Le Président de la Commission de l’Union africaine (UA), Mahmoud Ali Youssouf, a exprimé sa vive préoccupation et condamné avec la plus grande fermeté l’attaque par drones menée contre l’aéroport de Kisangani, dans l’est de la République démocratique du Congo (RDC). Cette opération, revendiquée par le mouvement armé AFC/M23, marque une nouvelle étape dans l’escalade du conflit.
Une violation grave du droit international
Pour le diplomate djiboutien à la tête de la Commission, cette attaque dirigée contre une infrastructure aéroportuaire au cœur d’un centre urbain majeur constitue une violation flagrante du droit international humanitaire. Mahmoud Ali Youssouf a rappelé l’exigence de respecter les principes de distinction, de proportionnalité et de précaution.
En l’absence de preuves démontrant le caractère strictement militaire de la cible, l’UA souligne que l’aéroport de Kisangani conserve sa présomption de bien civil et doit bénéficier d’une protection intégrale.
La menace d’une qualification de terrorisme
S’appuyant sur les instruments juridiques de l’organisation, notamment la Convention de l’OUA de 1999 sur la prévention et la lutte contre le terrorisme, Mahmoud Ali Youssouf a estimé que cette attaque est susceptible de relever de la qualification d’acte terroriste.
Le Président de la Commission a réaffirmé qu’aucune justification politique ou militaire ne saurait légitimer des actes mettant en danger des civils ou des infrastructures civiles.
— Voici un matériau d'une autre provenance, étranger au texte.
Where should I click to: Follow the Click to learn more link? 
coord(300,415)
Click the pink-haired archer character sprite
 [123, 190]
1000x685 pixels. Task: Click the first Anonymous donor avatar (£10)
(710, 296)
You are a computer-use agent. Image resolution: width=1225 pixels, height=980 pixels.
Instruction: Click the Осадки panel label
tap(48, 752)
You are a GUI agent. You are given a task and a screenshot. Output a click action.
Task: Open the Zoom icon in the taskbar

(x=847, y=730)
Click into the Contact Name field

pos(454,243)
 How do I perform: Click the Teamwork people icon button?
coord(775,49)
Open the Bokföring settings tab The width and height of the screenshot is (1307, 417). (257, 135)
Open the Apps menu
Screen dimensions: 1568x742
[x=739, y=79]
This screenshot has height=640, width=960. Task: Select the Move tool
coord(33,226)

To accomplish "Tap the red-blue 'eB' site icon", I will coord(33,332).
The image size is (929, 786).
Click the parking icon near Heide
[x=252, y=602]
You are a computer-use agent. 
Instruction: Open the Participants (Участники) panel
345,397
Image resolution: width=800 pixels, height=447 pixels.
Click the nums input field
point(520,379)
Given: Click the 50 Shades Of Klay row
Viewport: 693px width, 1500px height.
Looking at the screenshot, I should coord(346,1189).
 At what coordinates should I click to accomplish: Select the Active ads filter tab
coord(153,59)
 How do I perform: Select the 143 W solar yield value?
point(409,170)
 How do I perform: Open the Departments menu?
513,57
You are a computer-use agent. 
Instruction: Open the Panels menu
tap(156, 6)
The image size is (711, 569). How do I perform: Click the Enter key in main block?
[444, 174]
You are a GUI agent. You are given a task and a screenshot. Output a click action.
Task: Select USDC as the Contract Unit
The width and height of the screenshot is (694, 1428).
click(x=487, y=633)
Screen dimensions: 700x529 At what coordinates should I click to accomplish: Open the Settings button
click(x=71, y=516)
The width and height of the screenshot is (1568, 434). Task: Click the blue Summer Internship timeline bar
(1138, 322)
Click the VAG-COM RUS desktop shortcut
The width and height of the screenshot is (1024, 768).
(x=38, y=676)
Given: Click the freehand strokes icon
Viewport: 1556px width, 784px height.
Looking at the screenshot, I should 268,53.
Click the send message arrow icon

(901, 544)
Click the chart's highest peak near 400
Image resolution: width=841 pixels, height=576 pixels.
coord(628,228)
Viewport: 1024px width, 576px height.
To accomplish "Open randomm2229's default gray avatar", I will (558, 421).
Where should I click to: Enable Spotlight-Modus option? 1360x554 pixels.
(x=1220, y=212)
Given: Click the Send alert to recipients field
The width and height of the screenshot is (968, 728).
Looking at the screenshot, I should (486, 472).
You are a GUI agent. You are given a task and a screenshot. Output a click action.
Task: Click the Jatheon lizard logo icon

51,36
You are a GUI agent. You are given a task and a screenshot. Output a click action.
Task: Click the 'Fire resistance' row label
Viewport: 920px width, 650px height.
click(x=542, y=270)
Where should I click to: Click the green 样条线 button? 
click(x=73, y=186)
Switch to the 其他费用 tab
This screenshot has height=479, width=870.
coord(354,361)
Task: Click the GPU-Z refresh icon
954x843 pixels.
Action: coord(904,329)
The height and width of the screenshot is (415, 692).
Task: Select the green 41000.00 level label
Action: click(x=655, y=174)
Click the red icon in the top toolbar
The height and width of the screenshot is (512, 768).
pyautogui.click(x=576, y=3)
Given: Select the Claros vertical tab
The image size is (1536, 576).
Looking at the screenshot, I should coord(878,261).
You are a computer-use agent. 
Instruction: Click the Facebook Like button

Il a également prévenu que de tels agissements engagent la responsabilité pénale individuelle de leurs auteurs et de leurs commanditaires devant la justice internationale.
L’Union africaine s’inquiète particulièrement de l’extension du théâtre des hostilités à des villes éloignées des lignes de front. Selon Mahmoud Ali Youssouf, cet élargissement représente un facteur majeur d’escalade, pesant lourdement sur la stabilité nationale et régionale, tout en aggravant une situation humanitaire déjà critique dans l’est du pays.
Face à cette dégradation, le Président de la Commission a appelé l’AFC/M23 à cesser immédiatement les hostilités et à renoncer aux méthodes de guerre indiscriminées.
Pour sortir de l’impasse, l’UA exhorte toutes les parties à mettre en œuvre, sans délai et de bonne foi, l’Accord de Doha. Ce dernier est considéré comme le socle essentiel pour obtenir un cessez-le-feu effectif et amorcer un retour au dialogue politique.
Enfin, Mahmoud Ali Youssouf a réitéré l’attachement indéfectible de l’Union africaine à la souveraineté et à l’intégrité territoriale de la RDC, assurant que l’organisation continuera de soutenir toutes les initiatives visant à restaurer la paix et la sécurité dans la région, en coordination avec les mécanismes internationaux.